This report by the violinist Francesco Galoardi of his visit to the Mozarts in Salzburg was discovered by Clemente Lunelli (Lunelli 1982, 418; 1989, 545). It is the second of three Mozart references in letters written to Count Pio Fedele von Wolkenstein in Trent, all discovered by Lunelli: the others are discussed in our entries for 9 Nov 1771 (a letter from Count Cajetan von Rogendorf referring to Ascanio in Alba) and 29 Nov 1772 (a letter from Countess Antonia von Lodron in Salzburg; on Wolkenstein’s biography, see our entry for 9 Nov 1771).
Francesco Galoardi (1740–1809) was born in Soresina in the province of Cremona (on Galoardi, see Lunelli 1982). Nothing is known of his early life and musical training. On 25 Dec 1769 he joined the orchestra of the Prince-Bishop of Trent, and in January 1772 he became a member of the musical establishment of Count Leopold Ernst von Firmian (1708–1783), Prince-Bishop of Passau from 1763 to 1783. During his time in Trent, Galoardi was Wolkenstein’s violin teacher, and the two maintained a correspondence for several years following Galoardi’s departure: seventeen letters from Galoardi to Wolkenstein survive, dating from 15 Jul 1771 to 3 Jul 1790.
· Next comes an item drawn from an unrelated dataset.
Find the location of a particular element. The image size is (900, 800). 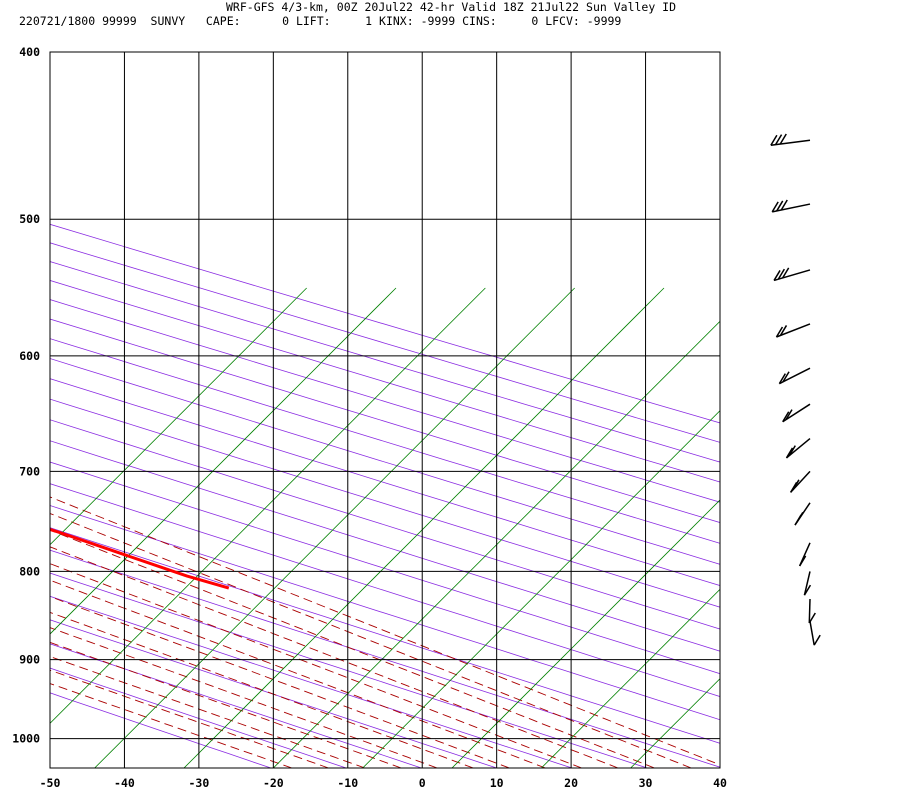

wind-barbs is located at coordinates (796, 390).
Galoardi reports his visit to the Mozarts in his first letter to Wolkenstein after leaving for Passau. The visit took place on the evening of Thu, 2 Jan 1772. He writes that “the daughter” (Maria Anna “Nannerl” Mozart) plays the harpsichord (“Cembalo”) well, but the son (Wolfgang) is far superior. Nannerl was 20 years old at the time, and Wolfgang was about to turn 16.
Lunelli interprets this passage as evidence that Leopold and Wolfgang Mozart had stopped in Trent on their return journey from Milan to Salzburg following the premiere of Ascanio in Alba, and that Wolkenstein heard Wolfgang perform on 9 Dec 1771 (Lunelli 1982, 419). While possible, there is no direct evidence for this claim. Leopold mentions nothing of Wolkenstein or a stopover in Trent in his letters home from Ala (about 40 km south of Trent) on 8 Dec, or Brixen on 11 Dec (Briefe, i:452–53).
Leopold and Wolfgang returned to Salzburg on 15 Dec 1771. The Archbishop of Salzburg, Count Sigismund Christoph von Schrattenbach, died the following day. Galoardi, in his letter to Wolkenstein, mentions that the first Requiem mass for the archbishop had been given on the morning of 2 Jan; Wolfgang would almost certainly have been at home when Galoardi visited the Mozarts that evening. Lunelli points out that Galoardi does not specifically say that he heard Wolfgang perform in Salzburg (which Lunelli takes to imply that he heard him in Trent), but it would be rash to assume that Wolfgang did not perform during Galoardi’s visit. While Galoardi’s letter implies that Wolkenstein had heard Wolfgang perform at some point, it does not necessarily imply that he had heard him in Trent on 9 Dec 1771. The Mozarts met Wolkenstein and Rogendorf at the beginning of 1770, during their first visit to Milan (their names are in Leopold’s travel notes; Briefe, i:321), when both young noblemen were interning with Count Karl (Carlo) Firmian, Habsburg minister plenipotentiary to the Duchy of Milan (on Firmian, see our entry for 4 Apr 1770; on Rogendorf, our entry for 9 Nov 1771). Wolkenstein almost certainly heard Wolfgang at that time.